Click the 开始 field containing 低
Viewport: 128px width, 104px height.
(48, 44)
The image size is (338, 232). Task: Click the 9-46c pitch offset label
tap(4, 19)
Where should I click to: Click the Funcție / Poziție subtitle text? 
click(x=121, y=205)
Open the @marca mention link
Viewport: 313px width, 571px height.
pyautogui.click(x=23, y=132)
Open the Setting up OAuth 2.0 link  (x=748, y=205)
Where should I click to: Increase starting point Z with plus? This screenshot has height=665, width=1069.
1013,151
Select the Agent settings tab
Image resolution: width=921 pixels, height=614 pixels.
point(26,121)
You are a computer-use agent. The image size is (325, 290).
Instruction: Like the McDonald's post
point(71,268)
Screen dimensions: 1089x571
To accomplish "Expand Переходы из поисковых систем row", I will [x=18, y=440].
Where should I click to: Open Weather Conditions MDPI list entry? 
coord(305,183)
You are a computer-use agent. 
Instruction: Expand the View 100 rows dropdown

[Task description] Take the entries above and transcribe them in full.

[Solved exercise]
Click the 开始 field containing 低
Viewport: 128px width, 104px height.
(48, 44)
The image size is (338, 232). Task: Click the 9-46c pitch offset label
tap(4, 19)
Where should I click to: Click the Funcție / Poziție subtitle text? 
click(x=121, y=205)
Open the @marca mention link
Viewport: 313px width, 571px height.
pyautogui.click(x=23, y=132)
Open the Setting up OAuth 2.0 link  (x=748, y=205)
Where should I click to: Increase starting point Z with plus? This screenshot has height=665, width=1069.
1013,151
Select the Agent settings tab
Image resolution: width=921 pixels, height=614 pixels.
point(26,121)
You are a computer-use agent. The image size is (325, 290).
Instruction: Like the McDonald's post
point(71,268)
Screen dimensions: 1089x571
To accomplish "Expand Переходы из поисковых систем row", I will [x=18, y=440].
Where should I click to: Open Weather Conditions MDPI list entry? 
coord(305,183)
You are a computer-use agent. 
Instruction: Expand the View 100 rows dropdown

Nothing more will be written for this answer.